ECLI:NL:RBDHA:2024:15666
Rechtbank Den Haag
- Eerste aanleg - enkelvoudig
- Rechtspraak.nl
Beroep niet-tijdig beslissen op asielaanvraag en verantwoordelijkheidsverdeling tussen Nederland en Italië
In deze zaak heeft de Rechtbank Den Haag op 20 juni 2024 uitspraak gedaan over het beroep van eiser tegen het niet tijdig beslissen door de Staatssecretaris van Justitie en Veiligheid op zijn aanvraag voor een verblijfsvergunning asiel voor bepaalde tijd. Eiser had zijn asielaanvraag op 22 oktober 2022 ingediend, maar de Staatssecretaris heeft niet binnen de wettelijk vereiste termijn beslist. De rechtbank heeft vastgesteld dat Nederland verantwoordelijk is voor de behandeling van de aanvraag, omdat de Afdeling Bestuursrechtspraak van de Raad van State op 26 april 2023 heeft geoordeeld dat het interstatelijk vertrouwensbeginsel ten aanzien van Italië niet langer kan worden gehanteerd. Dit betekent dat Nederland vanaf die datum verantwoordelijk is voor de behandeling van asielaanvragen van personen die in Italië zouden moeten worden opgevangen.

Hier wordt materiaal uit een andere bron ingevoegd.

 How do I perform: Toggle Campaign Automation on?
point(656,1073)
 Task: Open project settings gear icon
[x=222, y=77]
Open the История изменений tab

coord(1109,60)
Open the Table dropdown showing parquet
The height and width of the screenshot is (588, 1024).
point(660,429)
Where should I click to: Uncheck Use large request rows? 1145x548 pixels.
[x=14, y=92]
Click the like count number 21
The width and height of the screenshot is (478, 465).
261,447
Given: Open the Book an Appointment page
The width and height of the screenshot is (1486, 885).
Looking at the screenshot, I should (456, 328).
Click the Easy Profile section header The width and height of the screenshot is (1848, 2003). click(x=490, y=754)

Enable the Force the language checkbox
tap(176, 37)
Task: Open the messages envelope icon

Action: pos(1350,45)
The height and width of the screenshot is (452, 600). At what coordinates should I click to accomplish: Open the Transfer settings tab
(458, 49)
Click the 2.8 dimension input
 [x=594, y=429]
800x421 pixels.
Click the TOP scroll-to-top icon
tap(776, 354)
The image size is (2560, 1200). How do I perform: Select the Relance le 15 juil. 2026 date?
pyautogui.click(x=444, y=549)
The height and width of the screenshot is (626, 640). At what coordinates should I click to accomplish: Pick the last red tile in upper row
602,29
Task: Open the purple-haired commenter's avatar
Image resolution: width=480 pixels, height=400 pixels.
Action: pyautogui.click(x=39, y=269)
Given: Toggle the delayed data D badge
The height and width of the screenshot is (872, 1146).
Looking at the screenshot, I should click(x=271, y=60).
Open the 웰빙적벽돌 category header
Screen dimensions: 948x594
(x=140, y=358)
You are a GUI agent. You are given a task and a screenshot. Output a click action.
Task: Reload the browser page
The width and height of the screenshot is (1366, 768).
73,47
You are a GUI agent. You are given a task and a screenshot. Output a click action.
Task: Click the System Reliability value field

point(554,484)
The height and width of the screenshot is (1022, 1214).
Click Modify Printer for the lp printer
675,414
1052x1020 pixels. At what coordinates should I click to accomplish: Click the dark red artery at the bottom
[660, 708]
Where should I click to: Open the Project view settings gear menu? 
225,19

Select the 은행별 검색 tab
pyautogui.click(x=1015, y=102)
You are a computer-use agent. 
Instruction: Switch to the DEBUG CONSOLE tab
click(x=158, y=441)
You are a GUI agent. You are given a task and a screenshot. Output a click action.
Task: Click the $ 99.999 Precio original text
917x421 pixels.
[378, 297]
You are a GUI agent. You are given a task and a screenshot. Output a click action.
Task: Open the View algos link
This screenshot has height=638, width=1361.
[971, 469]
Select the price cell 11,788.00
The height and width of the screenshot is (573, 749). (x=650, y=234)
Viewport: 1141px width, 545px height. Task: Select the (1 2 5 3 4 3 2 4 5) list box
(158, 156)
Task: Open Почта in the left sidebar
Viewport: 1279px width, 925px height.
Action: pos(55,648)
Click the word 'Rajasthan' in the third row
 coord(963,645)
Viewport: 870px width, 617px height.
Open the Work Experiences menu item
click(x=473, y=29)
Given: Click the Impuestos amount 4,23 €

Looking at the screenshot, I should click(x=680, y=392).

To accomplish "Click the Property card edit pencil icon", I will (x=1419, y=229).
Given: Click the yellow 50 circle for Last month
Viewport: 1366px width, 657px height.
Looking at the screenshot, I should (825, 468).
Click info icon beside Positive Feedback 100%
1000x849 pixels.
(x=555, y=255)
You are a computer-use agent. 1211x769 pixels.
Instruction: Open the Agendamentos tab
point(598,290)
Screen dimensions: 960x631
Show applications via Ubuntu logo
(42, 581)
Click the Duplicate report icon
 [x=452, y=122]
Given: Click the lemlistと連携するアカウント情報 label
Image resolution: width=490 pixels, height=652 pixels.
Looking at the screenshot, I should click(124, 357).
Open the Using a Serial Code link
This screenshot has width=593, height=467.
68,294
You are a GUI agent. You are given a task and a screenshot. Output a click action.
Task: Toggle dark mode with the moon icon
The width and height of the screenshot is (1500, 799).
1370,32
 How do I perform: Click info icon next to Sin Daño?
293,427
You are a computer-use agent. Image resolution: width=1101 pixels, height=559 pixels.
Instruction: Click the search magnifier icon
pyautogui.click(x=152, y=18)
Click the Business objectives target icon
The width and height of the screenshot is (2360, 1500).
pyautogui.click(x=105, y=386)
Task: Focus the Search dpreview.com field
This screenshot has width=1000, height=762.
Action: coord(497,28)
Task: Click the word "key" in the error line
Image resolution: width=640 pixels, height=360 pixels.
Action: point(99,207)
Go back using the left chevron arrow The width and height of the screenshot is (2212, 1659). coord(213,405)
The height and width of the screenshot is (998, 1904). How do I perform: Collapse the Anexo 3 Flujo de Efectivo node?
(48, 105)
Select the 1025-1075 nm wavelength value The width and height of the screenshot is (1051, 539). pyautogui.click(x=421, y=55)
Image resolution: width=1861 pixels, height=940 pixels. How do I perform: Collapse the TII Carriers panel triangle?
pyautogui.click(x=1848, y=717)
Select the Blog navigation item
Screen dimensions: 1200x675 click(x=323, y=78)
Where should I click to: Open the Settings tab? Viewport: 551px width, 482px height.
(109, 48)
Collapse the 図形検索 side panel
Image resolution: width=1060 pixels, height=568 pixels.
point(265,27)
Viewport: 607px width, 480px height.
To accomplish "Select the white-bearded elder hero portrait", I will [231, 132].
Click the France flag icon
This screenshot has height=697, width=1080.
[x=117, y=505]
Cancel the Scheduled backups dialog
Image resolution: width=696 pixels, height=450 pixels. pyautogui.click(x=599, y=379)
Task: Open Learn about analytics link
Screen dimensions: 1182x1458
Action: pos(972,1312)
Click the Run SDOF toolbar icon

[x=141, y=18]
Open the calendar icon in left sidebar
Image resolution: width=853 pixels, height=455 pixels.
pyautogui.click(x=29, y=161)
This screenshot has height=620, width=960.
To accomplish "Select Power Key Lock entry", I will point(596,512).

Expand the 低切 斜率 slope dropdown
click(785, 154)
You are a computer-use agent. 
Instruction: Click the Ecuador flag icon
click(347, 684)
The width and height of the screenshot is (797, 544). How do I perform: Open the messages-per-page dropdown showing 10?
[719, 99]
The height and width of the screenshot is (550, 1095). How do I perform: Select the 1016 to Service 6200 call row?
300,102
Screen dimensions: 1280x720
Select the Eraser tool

De rechtbank heeft verder overwogen dat de termijn voor het beslissen op de aanvraag van eiser was verlengd met negen maanden op basis van het besluit WBV 2022/22, dat op 27 september 2022 in werking is getreden. Hierdoor was de termijn voor het nemen van een besluit op de aanvraag van eiser nog niet verstreken op het moment dat hij op 13 februari 2024 een ingebrekestelling indiende. De rechtbank concludeert dat de ingebrekestelling prematuur was, omdat de voorwaarden voor het indienen van een beroep op grond van niet tijdig beslissen niet zijn vervuld. Daarom heeft de rechtbank het beroep van eiser niet-ontvankelijk verklaard en is er geen aanleiding voor een proceskostenveroordeling.
De uitspraak is openbaar gemaakt en eiser is geïnformeerd over de mogelijkheid om in hoger beroep te gaan tegen deze beslissing binnen vier weken na verzending van de uitspraak.